## Start GIVEN RECORDS

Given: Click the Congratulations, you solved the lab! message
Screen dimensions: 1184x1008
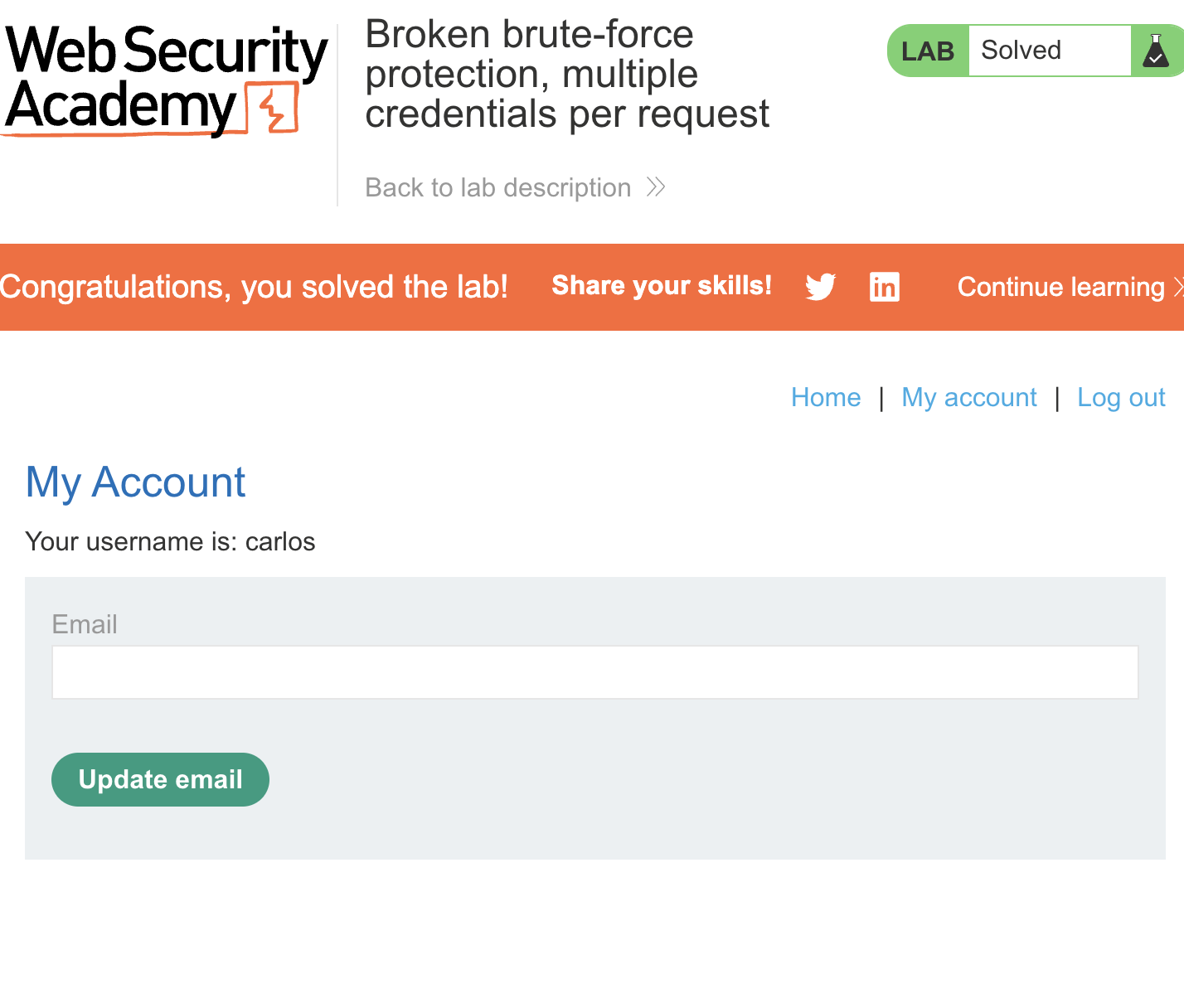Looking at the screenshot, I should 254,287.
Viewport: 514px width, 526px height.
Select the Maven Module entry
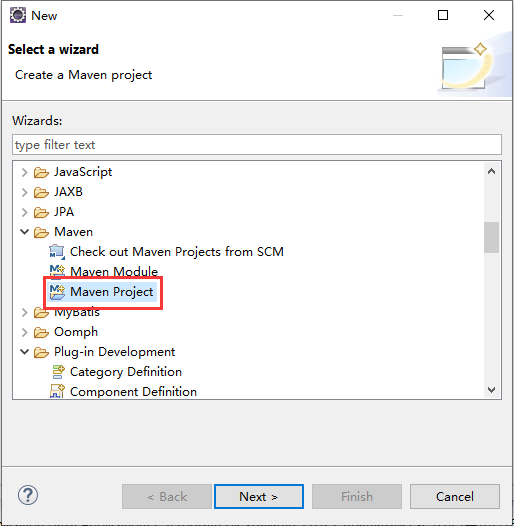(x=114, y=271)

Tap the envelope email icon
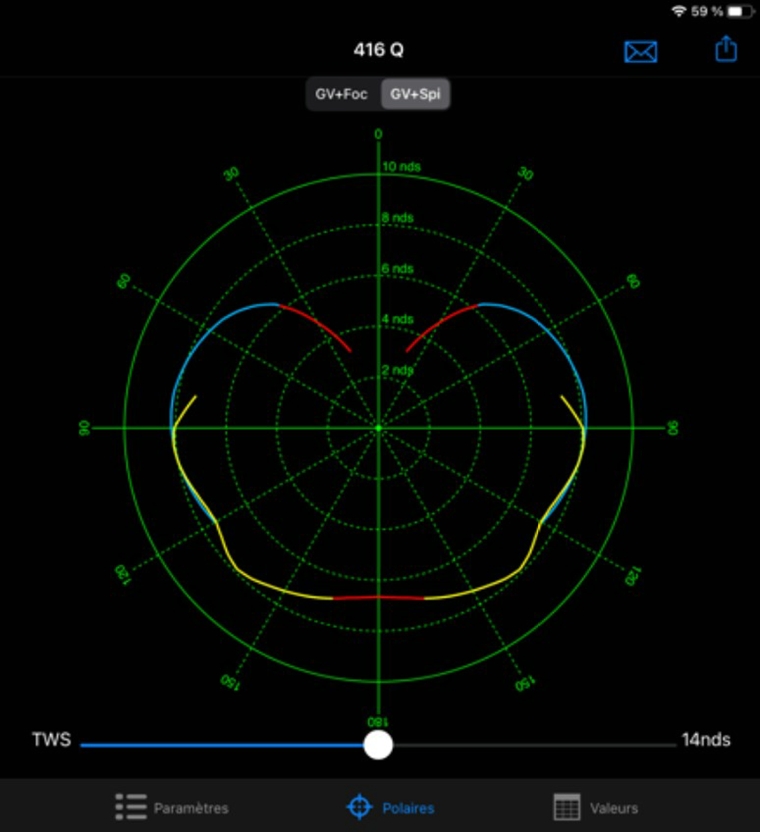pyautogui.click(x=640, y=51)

## End GIVEN RECORDS
## Start GIVEN RECORDS

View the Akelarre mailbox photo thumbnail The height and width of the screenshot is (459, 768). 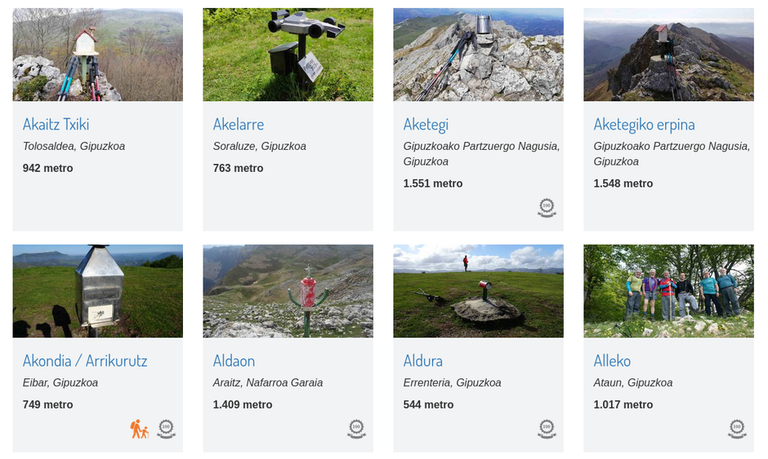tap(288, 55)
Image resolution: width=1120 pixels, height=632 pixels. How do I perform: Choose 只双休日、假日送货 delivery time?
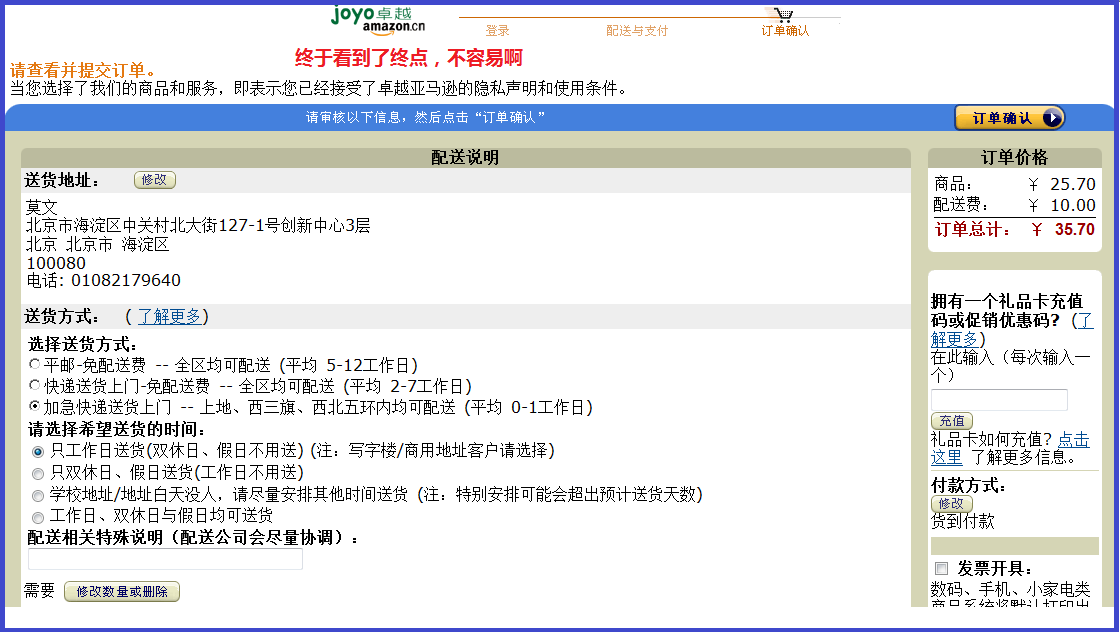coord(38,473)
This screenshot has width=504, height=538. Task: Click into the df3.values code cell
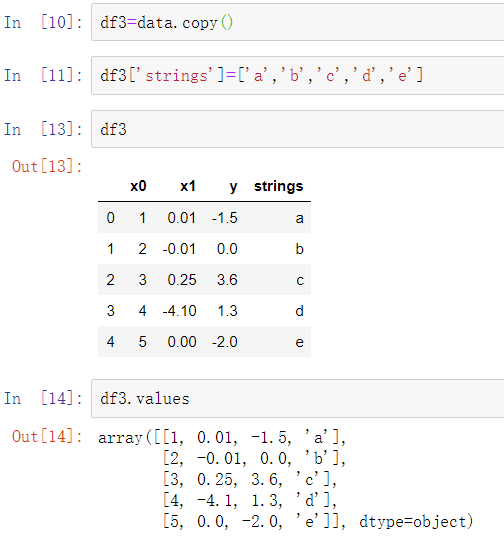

## End GIVEN RECORDS

REQUIRED TASK:
Write out the records again, starting at the line that has "Image resolution: width=1120" and ending after the line that has "This screenshot has". Keep the requests as they are, but raise every coordinate in the answers by 127, and leave the pictures out.

IN RESPONSE:
Image resolution: width=1120 pixels, height=632 pixels. How do I perform: Choose 只双休日、假日送货 delivery time?
coord(165,600)
This screenshot has width=504, height=538. Task: Click into the df3.values code cell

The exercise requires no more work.